In many cases addition of textual information to the descriptors may be useful. Care must be taken such that the usefulness of the descriptors is as independent as possible from the language. An example of this is giving names of authors, films and places. However, providing text-only documents will not be among the goals of MPEG-7.

The MPEG group has also defined a laboratory reference model for MPEG-7. This time it is called the experimental model (XM), and has the same role as RM, TM and VM in H.261, MPEG-2 and MPEG-4, respectively.

11.1.2 Application area

The elements that MPEG-7 standardises will support a broad range of applications. MPEG-7 will also make the web as searchable for multimedia content as it is searchable for text today. This would apply especially to large content archives as well as to multimedia catalogues enabling people to identify content for purchase. The information used for content retrieval may also be used by agents, for the selection and filtering of broadcasted material or for personalised advertising.

All application domains making use of multimedia will benefit from MPEG-7. In the mean time some of these domains that might find MPEG-7 useful are:

  • architecture, real estate and interior design (e.g. searching for ideas)

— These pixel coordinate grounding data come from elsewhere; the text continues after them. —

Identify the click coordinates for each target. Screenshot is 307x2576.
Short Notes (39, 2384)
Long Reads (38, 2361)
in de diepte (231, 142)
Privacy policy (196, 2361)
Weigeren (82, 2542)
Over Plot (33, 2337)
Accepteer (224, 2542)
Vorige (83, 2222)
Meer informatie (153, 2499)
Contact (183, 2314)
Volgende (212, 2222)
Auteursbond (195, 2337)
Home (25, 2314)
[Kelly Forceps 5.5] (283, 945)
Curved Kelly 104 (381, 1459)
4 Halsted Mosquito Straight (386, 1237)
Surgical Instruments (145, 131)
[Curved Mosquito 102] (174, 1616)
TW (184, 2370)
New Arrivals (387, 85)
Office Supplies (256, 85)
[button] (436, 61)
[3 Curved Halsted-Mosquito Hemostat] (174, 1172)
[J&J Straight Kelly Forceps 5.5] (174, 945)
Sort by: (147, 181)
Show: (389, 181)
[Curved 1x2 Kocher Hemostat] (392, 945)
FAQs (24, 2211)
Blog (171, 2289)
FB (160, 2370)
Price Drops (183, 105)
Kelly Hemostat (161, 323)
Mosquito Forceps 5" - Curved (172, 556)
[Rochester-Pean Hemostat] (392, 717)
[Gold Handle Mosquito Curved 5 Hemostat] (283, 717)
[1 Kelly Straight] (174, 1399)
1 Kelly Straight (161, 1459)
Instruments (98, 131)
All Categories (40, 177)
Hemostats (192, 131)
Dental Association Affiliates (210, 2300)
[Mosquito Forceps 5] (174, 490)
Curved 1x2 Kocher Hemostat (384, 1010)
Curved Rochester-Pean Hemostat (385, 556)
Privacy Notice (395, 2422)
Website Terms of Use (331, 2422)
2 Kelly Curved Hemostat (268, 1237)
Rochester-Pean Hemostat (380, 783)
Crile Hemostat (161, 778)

  • broadcast multimedia selection (e.g. radio and TV channels)

  • cultural service (e.g. history museums, art galleries etc.)

  • digital libraries (e.g. image catalogue, musical dictionary, biomedical imaging catalogues, film, video and radio archives)

  • e-commerce (e.g. personalised advertising, online catalogues, directories of electronic shops)

  • education (e.g. repositories of multimedia courses, multimedia search for support material)

  • home entertainment (e.g. systems for the management of personal multimedia collections, including manipulation of content, e.g. home video editing, searching a game)

  • investigation services (e.g. human characteristics recognition, forensics)

  • journalism (e.g. searching speeches of a certain politician using his name, his voice or his face)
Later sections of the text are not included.